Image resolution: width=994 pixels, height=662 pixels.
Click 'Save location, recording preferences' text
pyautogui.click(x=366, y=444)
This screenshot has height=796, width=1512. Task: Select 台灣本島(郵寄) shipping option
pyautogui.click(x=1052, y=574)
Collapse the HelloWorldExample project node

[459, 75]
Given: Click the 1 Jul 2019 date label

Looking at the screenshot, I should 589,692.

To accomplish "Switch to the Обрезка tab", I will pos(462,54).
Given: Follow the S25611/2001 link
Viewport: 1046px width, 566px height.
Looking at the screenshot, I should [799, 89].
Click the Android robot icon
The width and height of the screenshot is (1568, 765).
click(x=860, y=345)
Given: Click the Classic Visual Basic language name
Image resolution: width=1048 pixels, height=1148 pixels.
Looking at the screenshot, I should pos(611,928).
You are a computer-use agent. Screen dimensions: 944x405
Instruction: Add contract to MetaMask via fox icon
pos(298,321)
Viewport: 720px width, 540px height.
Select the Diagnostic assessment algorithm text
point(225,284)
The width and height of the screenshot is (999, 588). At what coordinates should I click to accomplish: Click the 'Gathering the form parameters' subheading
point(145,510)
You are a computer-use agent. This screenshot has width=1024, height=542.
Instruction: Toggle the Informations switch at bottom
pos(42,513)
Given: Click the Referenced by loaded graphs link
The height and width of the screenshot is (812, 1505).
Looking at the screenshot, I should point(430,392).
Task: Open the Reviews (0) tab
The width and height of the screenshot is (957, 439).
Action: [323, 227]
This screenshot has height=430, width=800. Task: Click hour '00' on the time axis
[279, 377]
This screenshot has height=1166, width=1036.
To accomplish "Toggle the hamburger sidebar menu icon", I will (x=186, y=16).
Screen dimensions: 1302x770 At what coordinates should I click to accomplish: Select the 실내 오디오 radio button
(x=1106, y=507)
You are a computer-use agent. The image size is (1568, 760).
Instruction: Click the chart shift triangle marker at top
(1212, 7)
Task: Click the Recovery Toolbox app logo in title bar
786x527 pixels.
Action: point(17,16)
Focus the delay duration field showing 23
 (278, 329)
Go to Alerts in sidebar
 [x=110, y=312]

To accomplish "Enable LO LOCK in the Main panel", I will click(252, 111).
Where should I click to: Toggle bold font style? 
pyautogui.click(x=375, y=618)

== Written task ==
Please swap "subheading" for "heading" in the material, starting with the line with "Viewport: 720px width, 540px height." and going on through the line with "point(145,510)". Give only those lines, with everything else left unchanged.

== The answer ==
Viewport: 720px width, 540px height.
Select the Diagnostic assessment algorithm text
point(225,284)
The width and height of the screenshot is (999, 588). At what coordinates should I click to accomplish: Click the 'Gathering the form parameters' heading
point(145,510)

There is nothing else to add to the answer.